My column this week in the Independent Florida Alligator addresses the politicization of the 9/11 commission:
On Sept. 12, 2001, America stood united as never before. We all were united as Americans – Republicans and Democrats alike. Unfortunately, that solidarity didn’t last long, as the politicization of the Sept. 11 commission attests. The commission has turned into a political sideshow for this year’s elections and will do little to make Americans safer or more secure.
The fact that the commission is described as “bipartisan” is telling – the word “partisan” shouldn’t be involved at all. Comprised chiefly of former politicians, it’s no surprise the commission produces more political fodder than results.
The commission demanded National Security Adviser Condoleeza Rice testify, despite the long-standing principle that personal advisers to the president are not beholden to Congress. In fact, Dick Clarke did not testify before a 1999 commission for the same reason.
In spite of this precedent, President Bush has decided to let Rice testify openly and under oath, in addition to the more than four hours of private testimony she already has provided. Those attempting to use Sept. 11 to hurt the president have erred – Rice’s cogent expertise now, after weeks of hype, will be widely broadcast to set the record straight.
It is absolutely clear who was responsible for the horrific attacks of Sept. 11. It was not the fault of Bush or former-President Clinton, nor was it the fault of Clarke (who grandiosely apologized to the nation last week) or Islam, one of the world’s great faiths.
The responsibility for Sept. 11 lies with the terrorists who committed those awful acts of violence. The little pleasure the al-Qaida leadership enjoys in its caves and safe-houses, I imagine, comes from watching our nation waste its energy on political infighting rather than facing the terrorist threat with a united front.
The investigation into the failures leading up to the attack on Pearl Harbor did not begin until after World War II for one reason: Playing the blame game while our troops are at war and our nation is under attack does not serve the interests of our nation.

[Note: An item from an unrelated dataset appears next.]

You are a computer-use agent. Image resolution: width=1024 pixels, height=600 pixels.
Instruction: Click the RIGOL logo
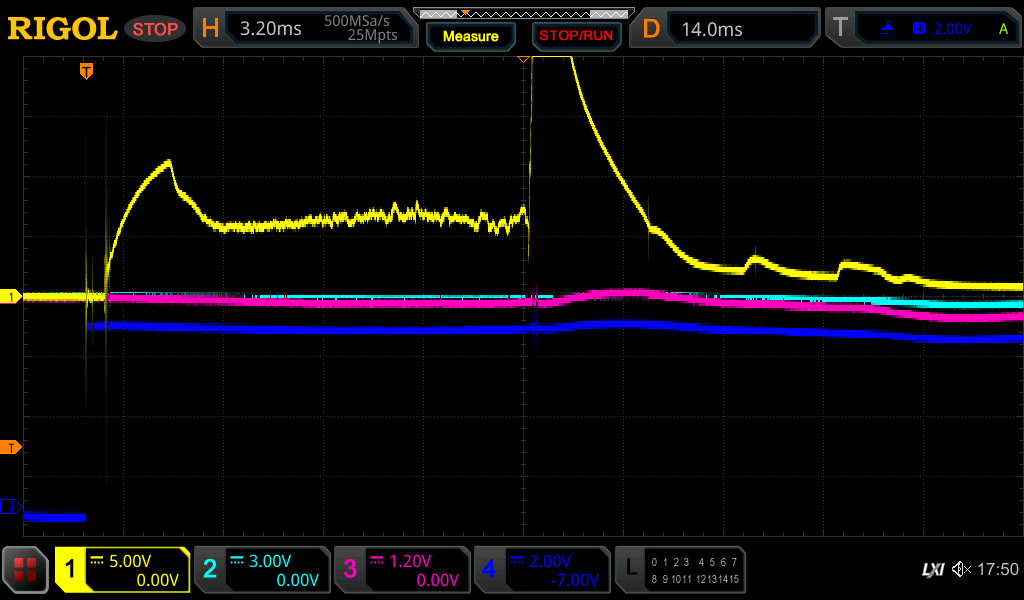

The current attacks on the Bush administration are absurd. During the previous eight years, al-Qaida bombed the World Trade Center, the Khobar Towers in Saudi Arabia, two American embassies in Africa and the U.S.S. Cole at anchor in Yemen. Sudan’s offers to hand over bin Laden were rejected. During this time, terrorists grew bolder, believing the most serious response we could muster was a couple of cruise missiles lobbed at empty tents and aspirin factories.
After Sept. 11, the Bush administration rightly decided to handle terrorism as a military rather than a law-enforcement matter with remarkable results. Two brutal regimes have been replaced with democratic governments, two-thirds of al-Qaida leadership have been killed or captured and the terrorists now know fear.
It is clear this commission is more about settling political scores than setting things right and defending this country from future attack. We don’t need a scapegoat; we need to fight terrorism. Americans know how to recognize pandering and political attacks, and we won’t tolerate it.